Keith Sims

Seckinger Jaguars
- Title: Offensive line coach

Personal information
- Born: June 17, 1967 (age 58) Baltimore, Maryland, U.S.
- Listed height: 6 ft 3 in (1.91 m)
- Listed weight: 318 lb (144 kg)

Career information
- High school: Watchung Hills Regional (Warren Township, New Jersey)
- College: Iowa State
- NFL draft: 1990: 2nd round, 39th overall pick

Career history

Playing
- Miami Dolphins (1990–1997); Washington Redskins (1997); Philadelphia Eagles (1998)*; Washington Redskins (1998–2000);
- * Offseason and/or practice squad member only

Coaching
- Seckinger Jaguars (2022–present) Offensive line coach;

Awards and highlights
- Second-team All-Pro (1994); 3× Pro Bowl (1993–1995); PFWA All-Rookie Team (1990); Dolphins Walk of Fame (2013); Second-team All-Big Eight (1989);

Career NFL statistics
- Games played: 142
- Games started: 133
- Fumble recoveries: 6
- Stats at Pro Football Reference

= Keith Sims =

American football player (born 1967)

Keith Alexander Sims (born June 17, 1967) is an American former professional football player who was an offensive lineman for 11 seasons in the National Football League (NFL) from 1990 to 2000, playing for the Miami Dolphins and Washington Redskins. He played college football for the Iowa State Cyclones and selected by the Miami Dolphins in the second round of the 1990 NFL draft. Sims and Richmond Webb were leaders on a dominant Miami offensive line in the mid-1990s. Sims was elected to the Pro Bowl three times, in 1993, 1994 and 1995. He also played for the Washington Redskins. The jersey number he wore was 69.

==Early life==
Sims grew up in the Millington section of Long Hill Township, New Jersey, and played high school football at Watchung Hills Regional High School.
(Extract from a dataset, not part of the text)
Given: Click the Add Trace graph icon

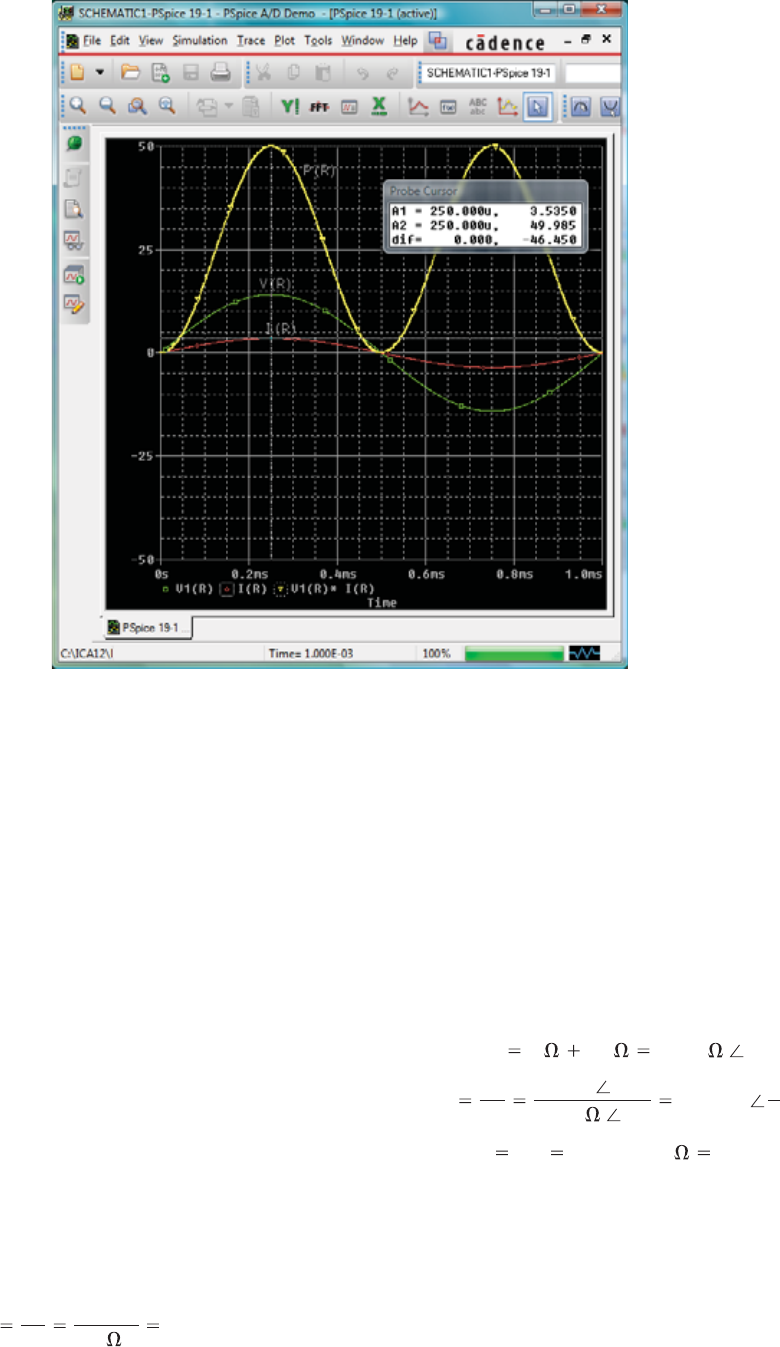Looking at the screenshot, I should 420,106.
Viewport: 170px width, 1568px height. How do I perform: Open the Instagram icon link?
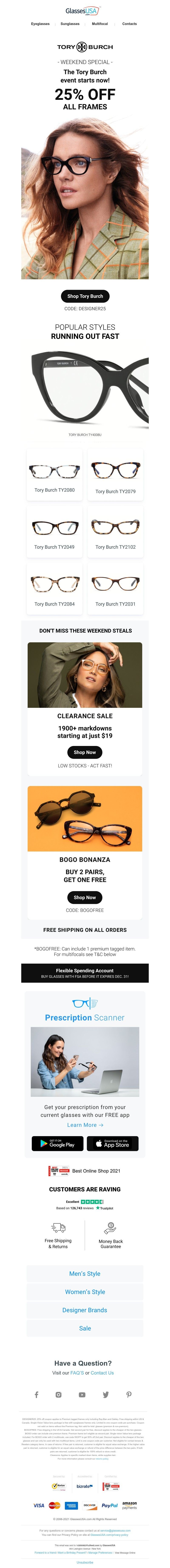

He was inducted into his high school hall of fame in 2009.

==College career==
After high school, played college football for the Iowa State Cyclones. He graduated from ISU in 1990 and was elected into the Iowa State Hall of Fame in 2006.

==Coaching career==
On April 23, 2022, Sims was hired by the Seckinger Jaguars.

==Personal life==
He is married to Tia, with whom he has three children, Keith Jr., Jayson, and Justin. He also has two children from a previous marriage, to Cam named Cairo and Storm. He does sideline reporting for the Miami Dolphins Radio Network with play-by-play man Jimmy Cefalo and color commentators Joe Rose and Jason Taylor.